L’éclat de Steve Winwood en 20 chansons

Le toujours plus jeune Steve Winwood, né le 12 mai 1948, est à l’honneur. Nous célébrons le grand chanteur, claviériste, écrivain et producteur avec notre Steve Winwood en 20 chansons playlist.

Une vingtaine de sélections à peine peuvent bien sûr rendre justice à un demi-siècle extraordinaire et plus à la pointe de la scène musicale, à la fois en Grande-Bretagne et dans le monde. Nous sommes convaincus qu’il servira d’échantillonneur de ses succès incontournables et de ses principaux albums à partir desquels explorer davantage sa carrière unique.

On commence avec l’adolescent Stevie en 1965, au chant et à l’orgue avec le Spencer Davis Group. Le groupe s’était formé à Birmingham alors qu’il avait à peine 15 ans, et il avait souvent du mal à être admis aux propres concerts du groupe à cause de ses jeunes années. Mais il n’y avait rien de vert dans ses performances sur «Every Little Bit Hurts», leur reprise de Brenda Holloway‘s Motown tearjerker de l’année précédente, ou leur percée n ° 1 britannique «Keep On Running».

Winwood a ajouté plus loin au catalogue du groupe de succès distinctifs avec les irrésistibles «Gimme Some Lovin» »et« I’m A Man ». Mais avant cela, il a pris du temps pour le premier de ses innombrables groupes dissidents, projets parallèles et collaborations qui ont toujours éclairé son approche. En 1966, il s’associe à Eric Clapton pour son éphémère «supergroupe» d’aficionados de blues Powerhouse. Il comprenait également Jack Bruce, compatriotes membres de SDG Pete York, Paul Jones et Ben Palmer.

Lorsque Steve a appelé du temps sur son mandat avec Davis, il a immédiatement trouvé une nouvelle veine riche de créativité. Avec l’album rock expérimental de plus en plus mis en avant, Circulation (mettant également en vedette son ami de longue date Jim Capaldi, Dave Mason et Chris Wood) sont devenus des créateurs de goût instantanés.
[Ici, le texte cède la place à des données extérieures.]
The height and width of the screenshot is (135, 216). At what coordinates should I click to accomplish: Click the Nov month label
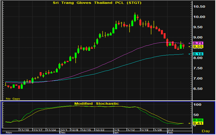coord(8,133)
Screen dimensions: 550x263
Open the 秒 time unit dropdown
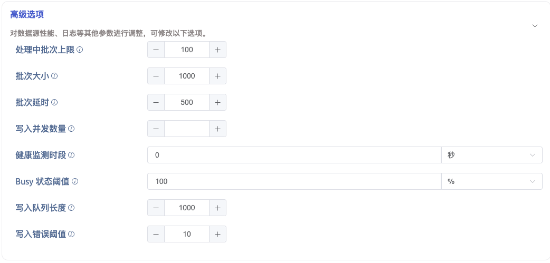click(491, 155)
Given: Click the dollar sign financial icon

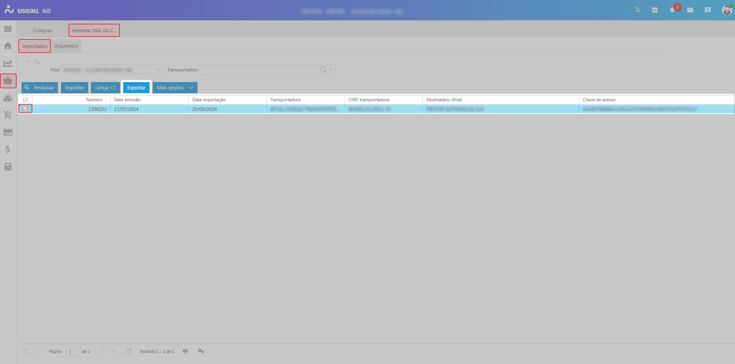Looking at the screenshot, I should (8, 150).
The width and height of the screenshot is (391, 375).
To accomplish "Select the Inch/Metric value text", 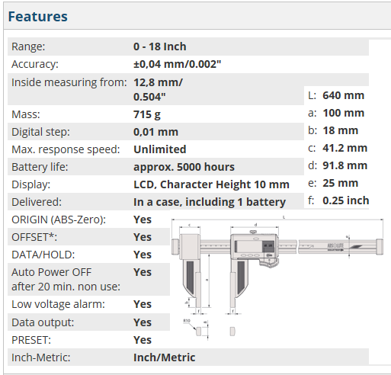I will (x=165, y=357).
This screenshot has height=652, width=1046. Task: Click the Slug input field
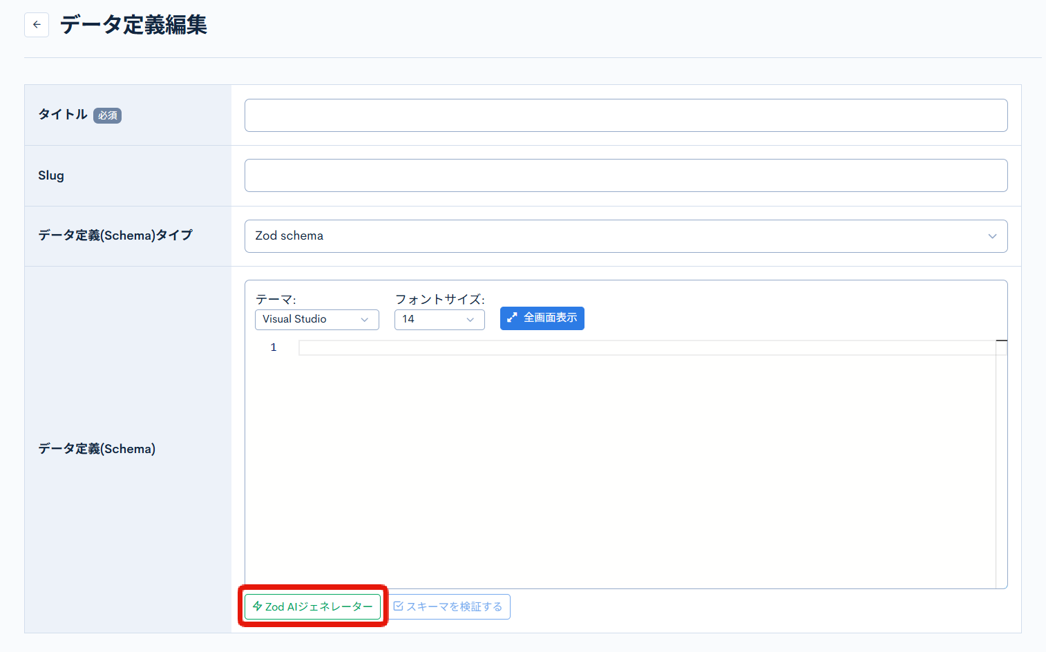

Le groupe pourrait se tourner vers des singles à succès pop pour la radio tels que «Paper Sun» et vers le style novateur et alternatif de morceaux tels que «Dear Mr. Fantasy». Puis vint un autre changement, alors que Steve passait de sa première ère avec Traffic à un autre paramètre de supergroupe avec Blind Faith.

Retrouver ici Clapton dans un line-up dynamique avec Boulanger au gingembre et Ric Grech, le groupe a sorti un album éponyme historique à l’été 1969, ce qui malheureusement s’est avéré être leur seule sortie. Mais il vit dans la mémoire de millions d’admirateurs avec sa combinaison de styles rock, folk, blues et rock’n’roll, sur des chansons comme l’ouverture de Winwood «Had To Cry Today» et «Can’t Find My Way Home». ”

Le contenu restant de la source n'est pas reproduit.